Median: They calculate the median steps a prospect gets through before responding. Most responsive prospects respond around step 6 of 11. They shorten the sequence.
Mean: They calculate the median steps a prospect gets through before responding, and then calculate the mean of that median across all their sequences. They find that most sequences get the most responses around step 4, and set a best practice for their org to build new sequences no more than 6 steps long.
Distributions
Distributions, or the shape of a line chart, can also make your numbers misleading. For example, if two different personas of prospects tend to cluster together at two different points (a bimodal distribution), any average that covers both might end up somewhere in the middle, where no one actually is.
Some methods to help you understand distributions are:
- When you are analyzing a number for the first time, draw a line chart and examine that first.
- When you present a median, also present the minimum and maximum values.
- Rather than calculate one number, calculate percentiles.
- Calculating 90%ile or 95%ile will provide insight into the majority of data. It may help you gain insights like “90% of prospects who responded did so by sequence step N.”
Absolute values
In certain cases, data should be converted to absolute values. For example, when comparing performance to an expected number or baseline, actual performance may be above or below the line. If these numbers are taken as an average, negative and positive values may cancel out.
Here is an example of when this might matter:
A data sharing user is interested in how closely their reps hit a quota on a regular basis. If quota is X and actual performance is Y, they might calculate Y-X for each rep, and take the average.
However, if X is 100%, and in a list of 10 reps Y is: 73%, 82%, 71%, 77%, 75%, 127%, 118%, 129%, 123%, and 125%, then the average across reps of Y-X is 0. In reality, reps either significantly overshoot or undershoot quota, with hardly anyone hitting it exactly.

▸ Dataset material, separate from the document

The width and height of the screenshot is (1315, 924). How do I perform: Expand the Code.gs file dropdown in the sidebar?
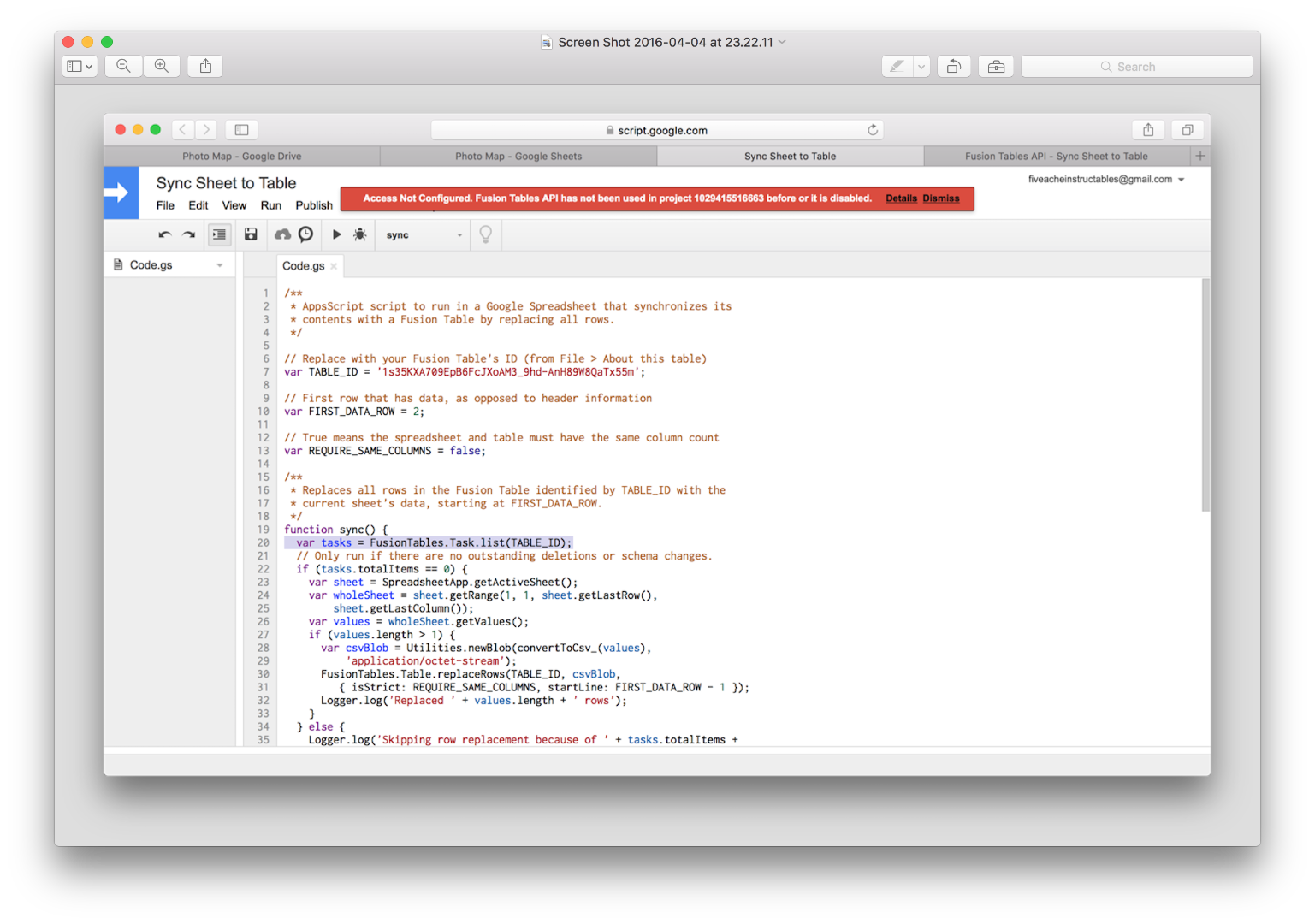click(221, 264)
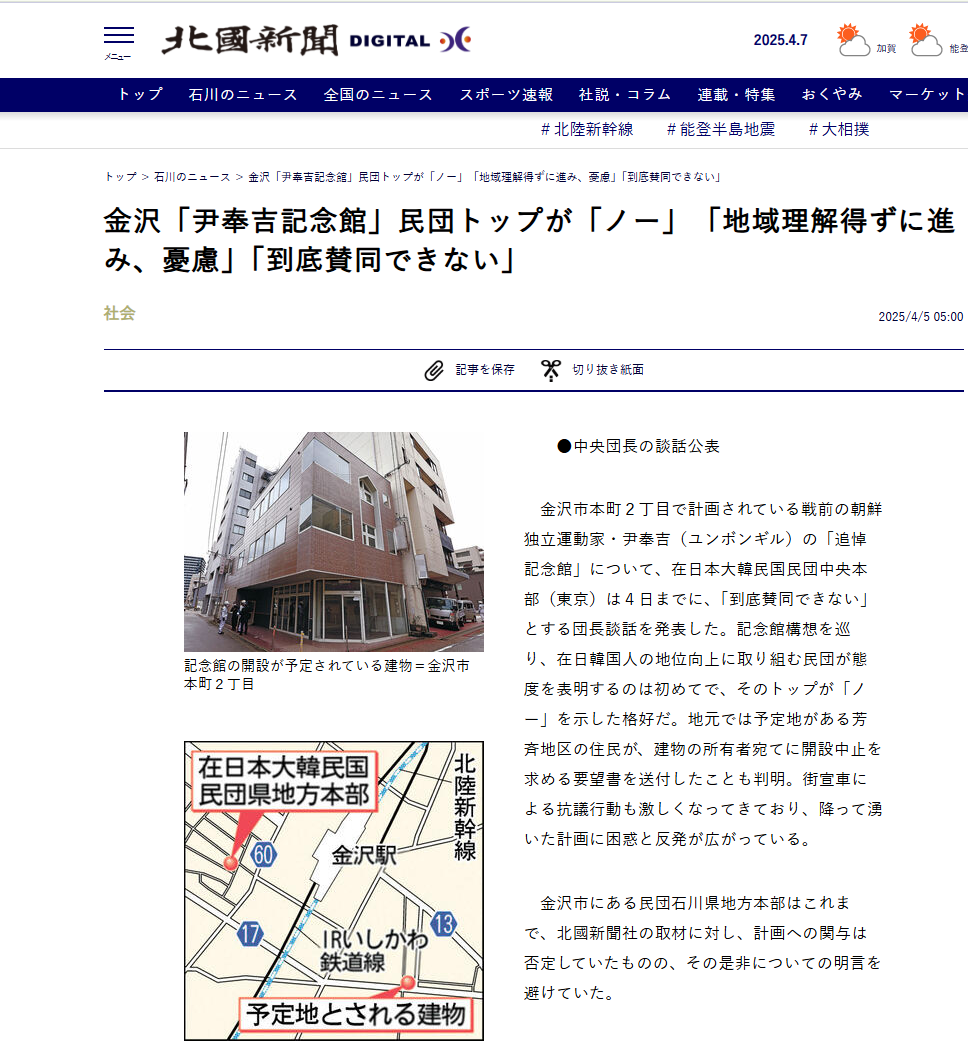
Task: Click the 加賀 weather icon
Action: point(854,40)
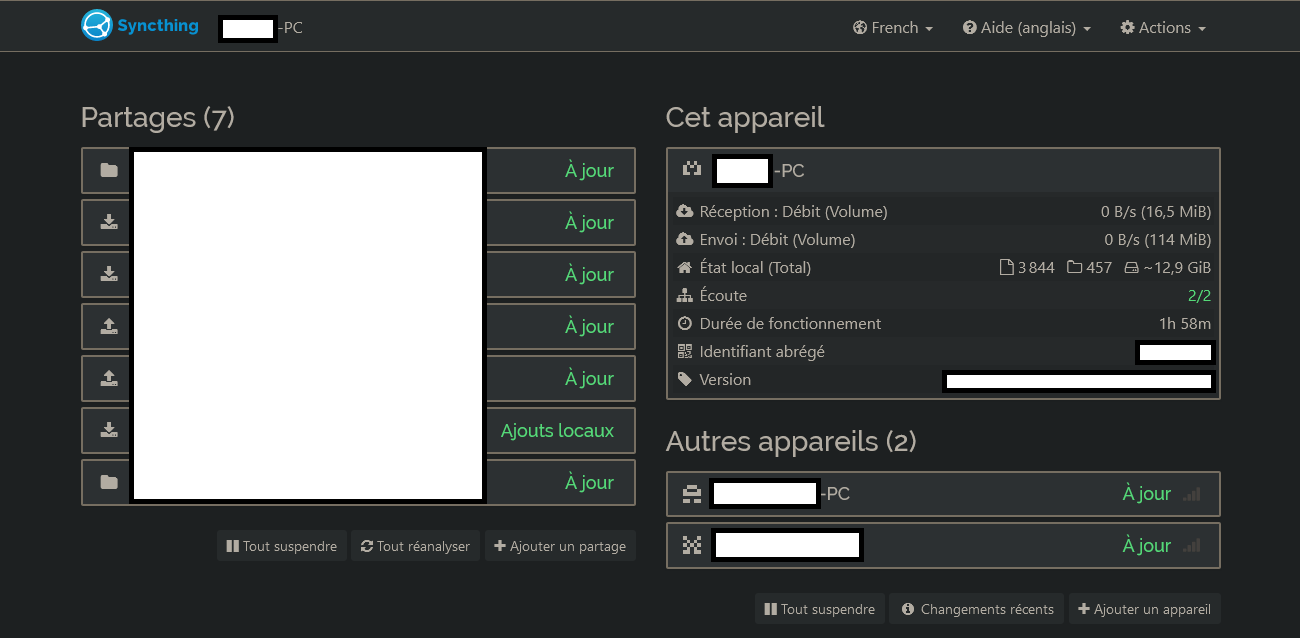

Taking the absolute value of Y-X, which turns negative numbers into positive numbers, gives the real typical deviation of 24.4% which, paired with the knowledge that on average you hit quota across the team, tells you that performance is highly inconsistent from rep to rep with the high performers compensating for the low performers.
Multi-Org Customers
Joins & Filters
Some Outreach customers have multiple Outreach accounts, which are called "orgs" in Outreach. Outreach Data Sharing supports connections to all of your org datasets in a single data share. If your company has multiple outreach accounts, you can use theO_ID
column present in all tables to join & filter your data to specific accounts. The O_ID
column maps to the ORGS
table, which can be used to determine the parent organization the data belongs to.